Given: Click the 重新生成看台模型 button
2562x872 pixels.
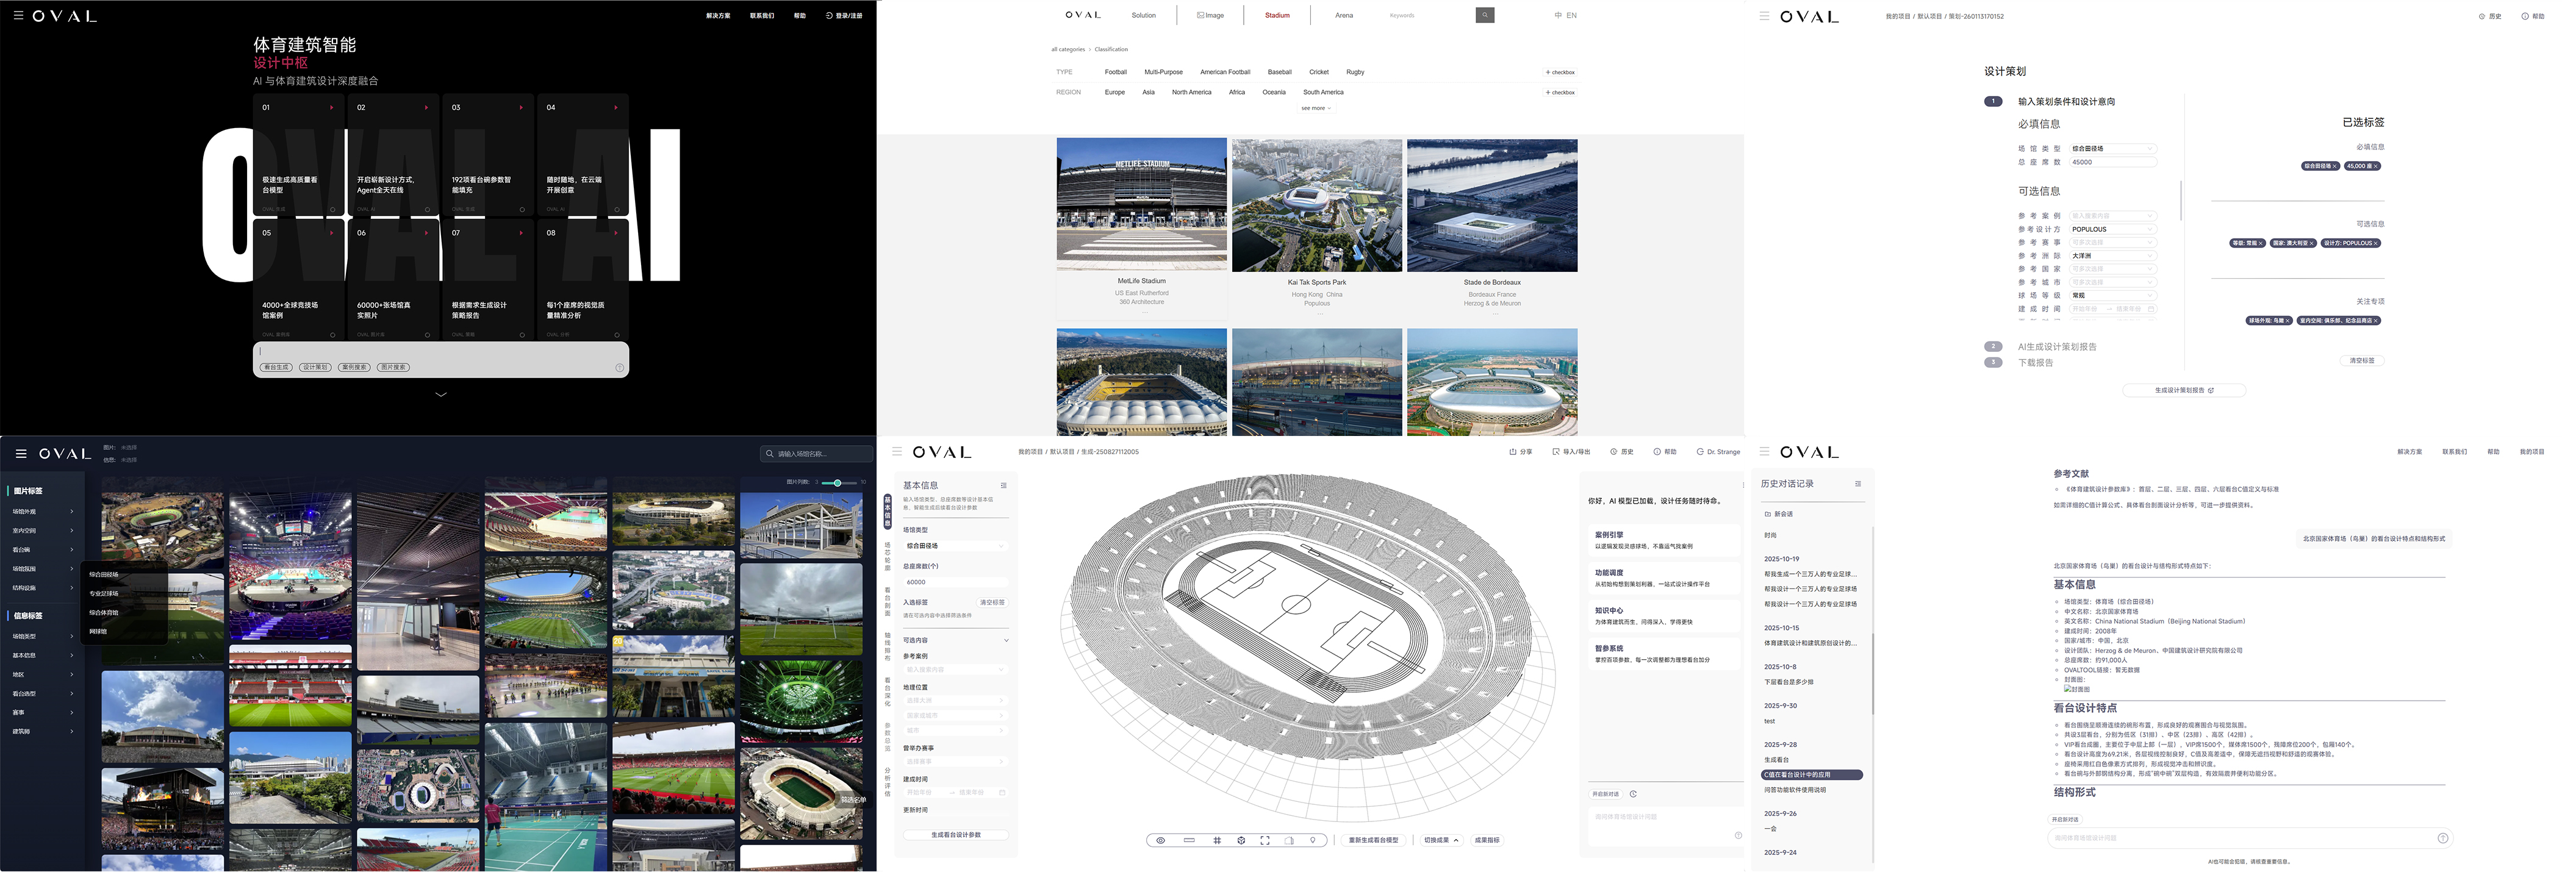Looking at the screenshot, I should [1373, 840].
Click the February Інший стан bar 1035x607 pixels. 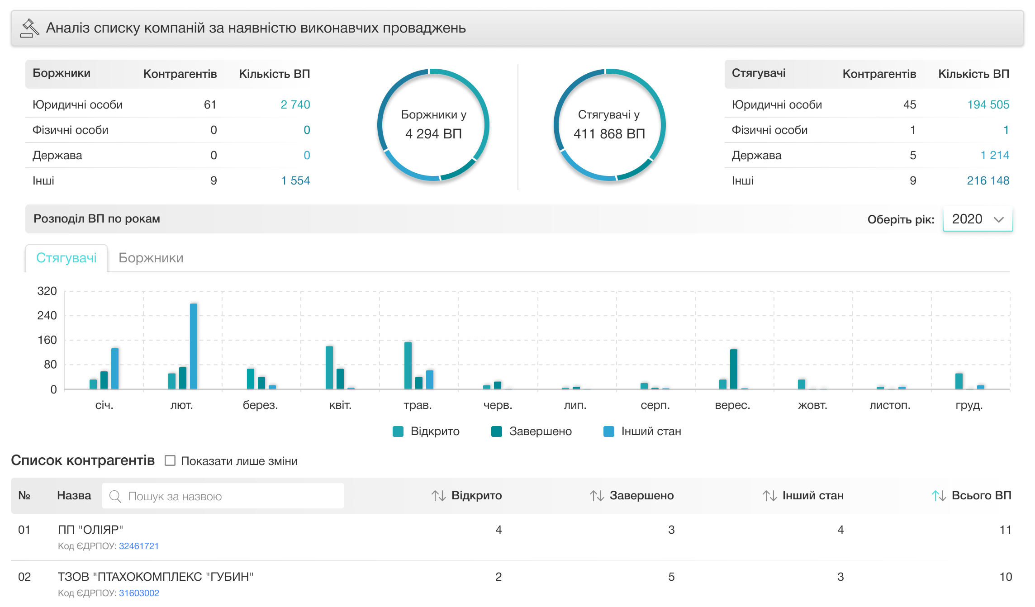click(x=194, y=346)
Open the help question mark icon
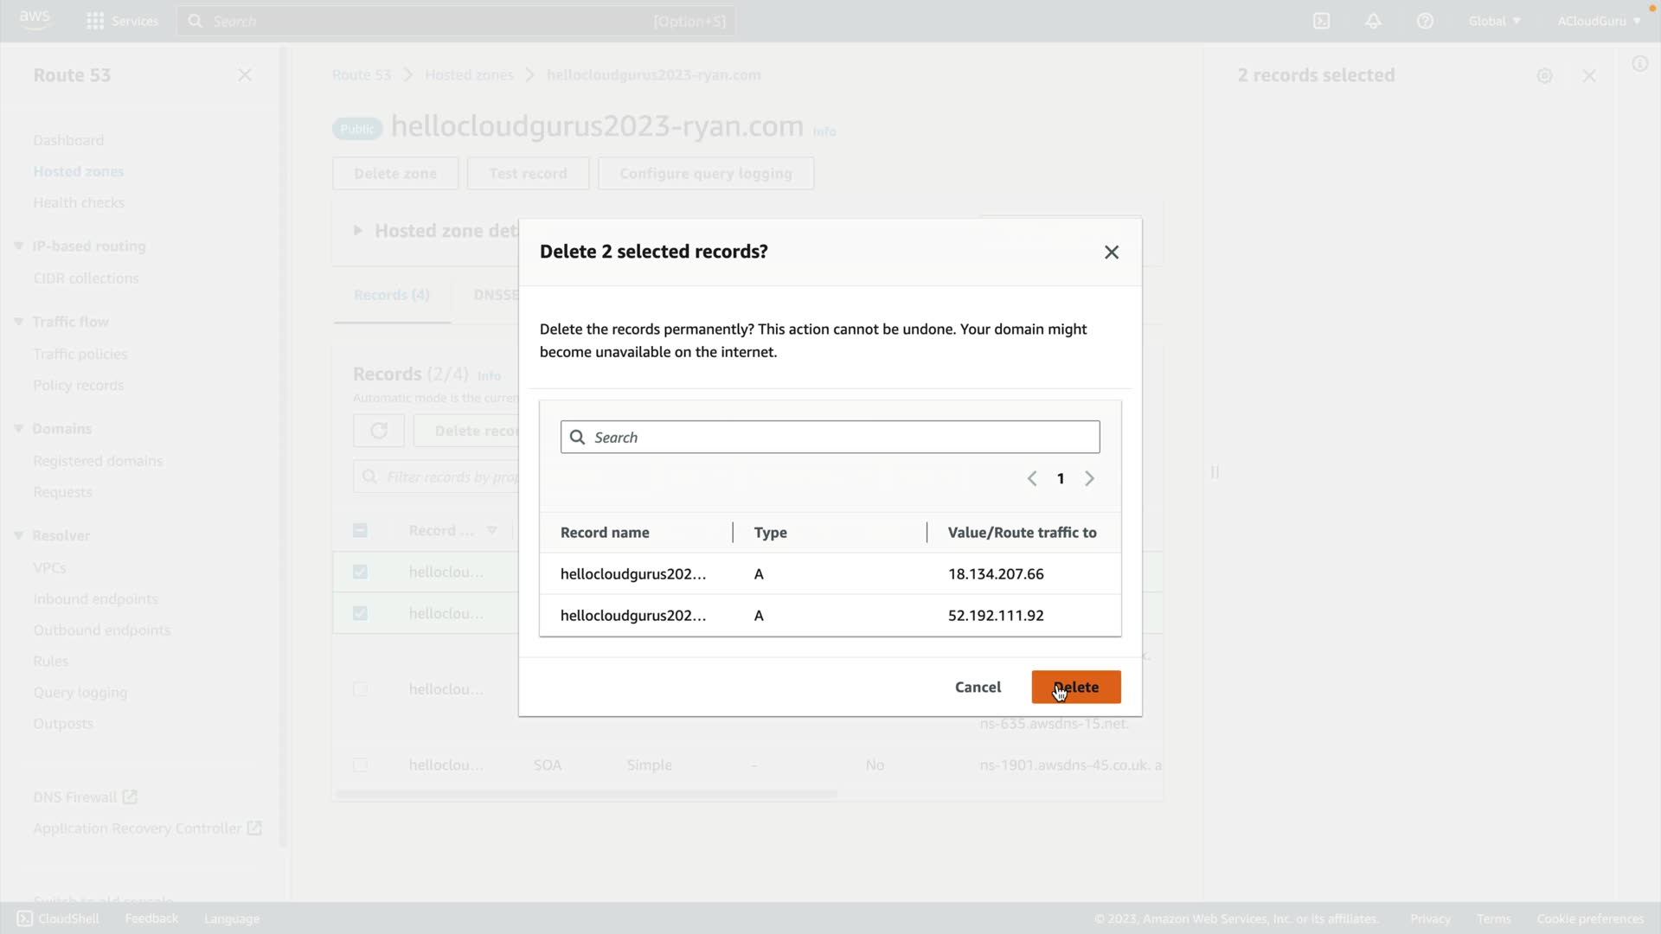The height and width of the screenshot is (934, 1661). (1425, 21)
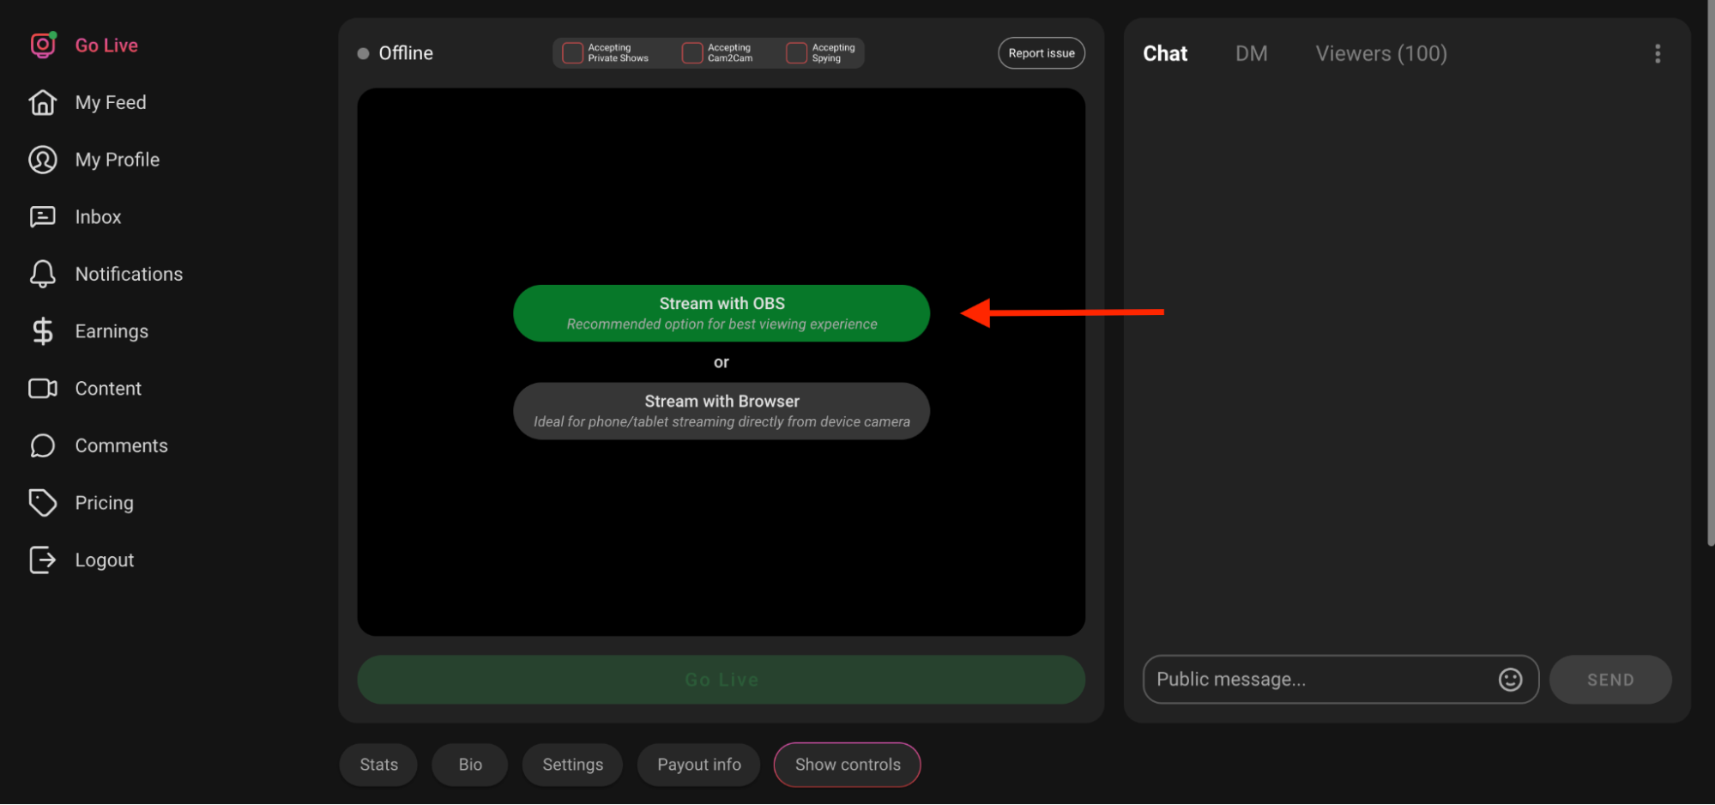1715x805 pixels.
Task: Select Stream with Browser option
Action: (721, 410)
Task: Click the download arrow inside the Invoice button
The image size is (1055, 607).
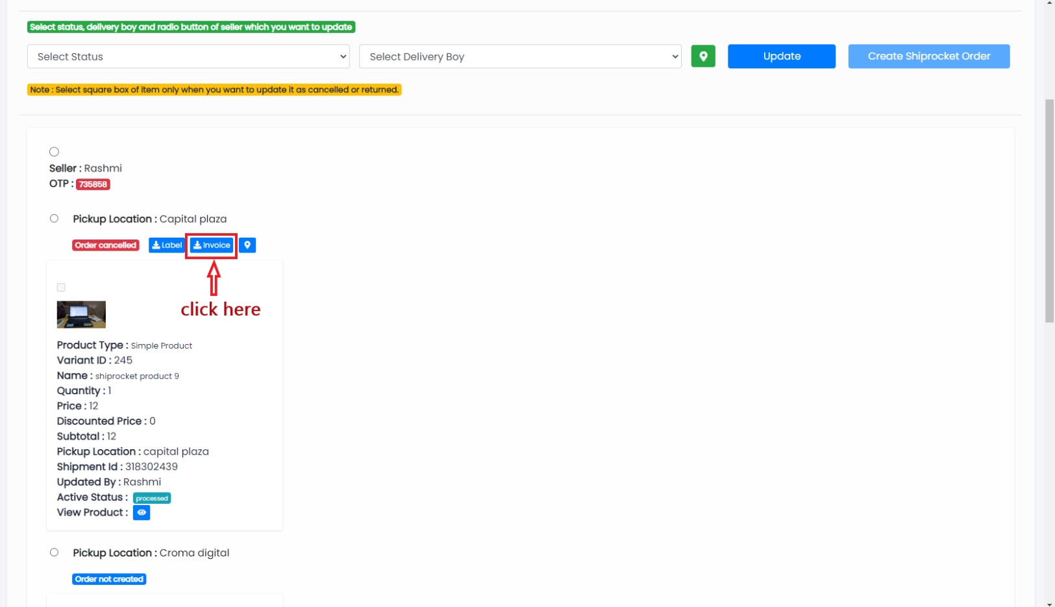Action: coord(197,245)
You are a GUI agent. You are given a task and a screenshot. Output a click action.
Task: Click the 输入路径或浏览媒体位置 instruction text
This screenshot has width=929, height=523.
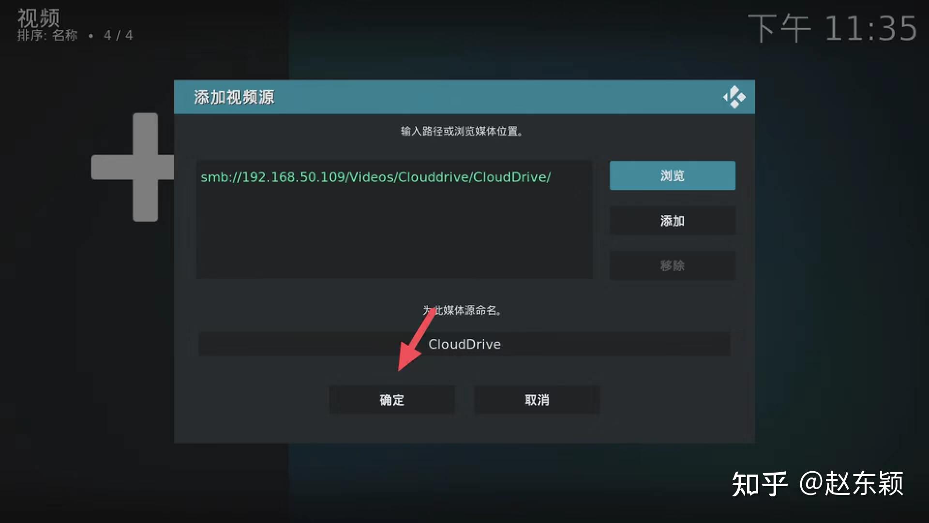[x=462, y=131]
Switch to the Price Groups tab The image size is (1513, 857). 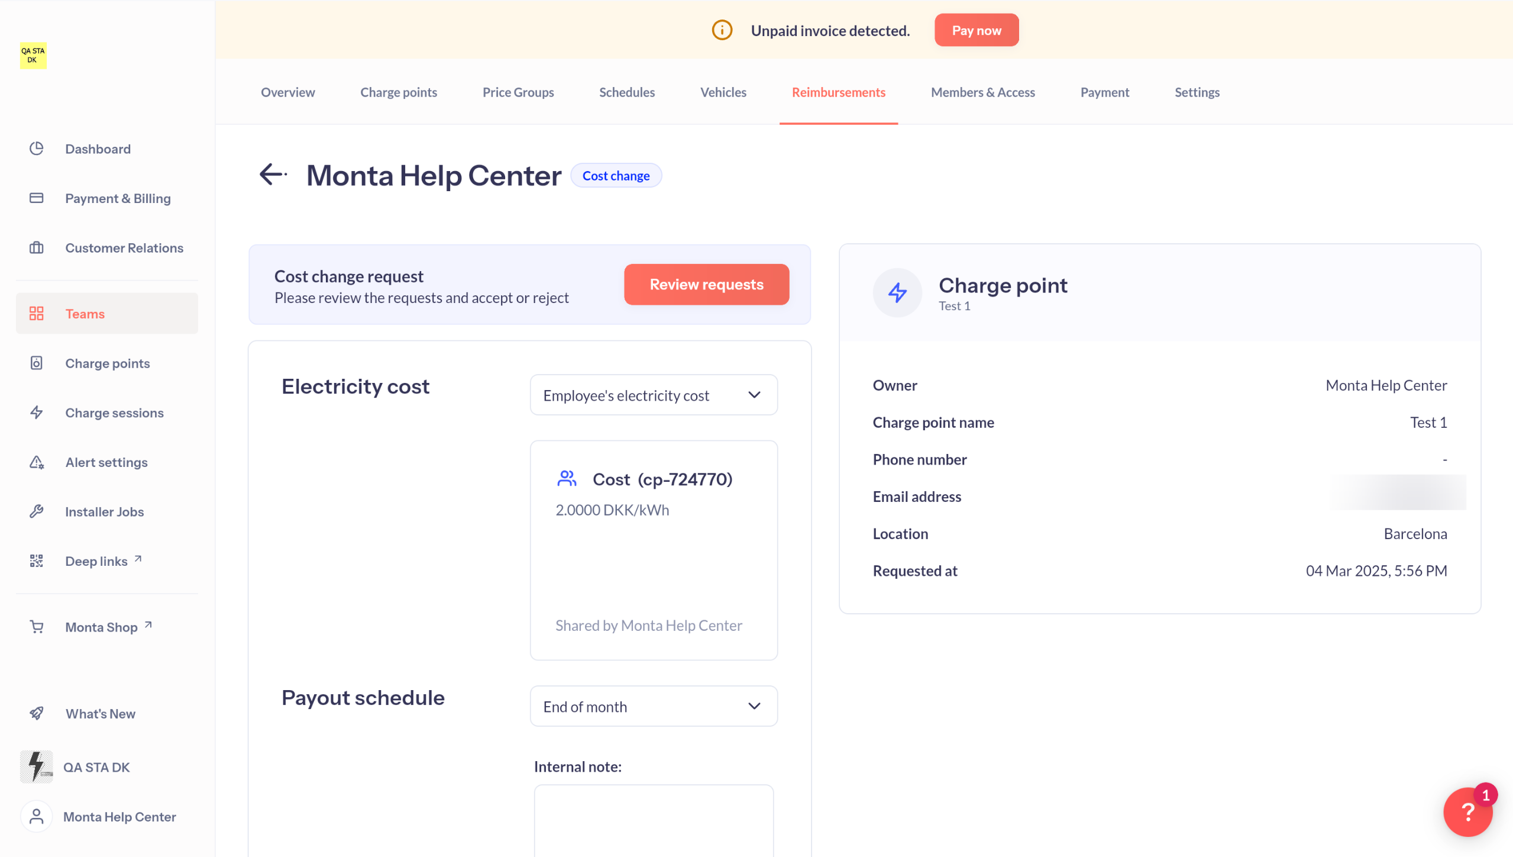coord(518,92)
****
**WHAT IS NEEDED:** Check each line above for the string "button" and return those that contain it.

**EXERCISE SOLUTION:**
Given: Click the 重新生成看台模型 button
Task: Click the download arrow inside the Invoice button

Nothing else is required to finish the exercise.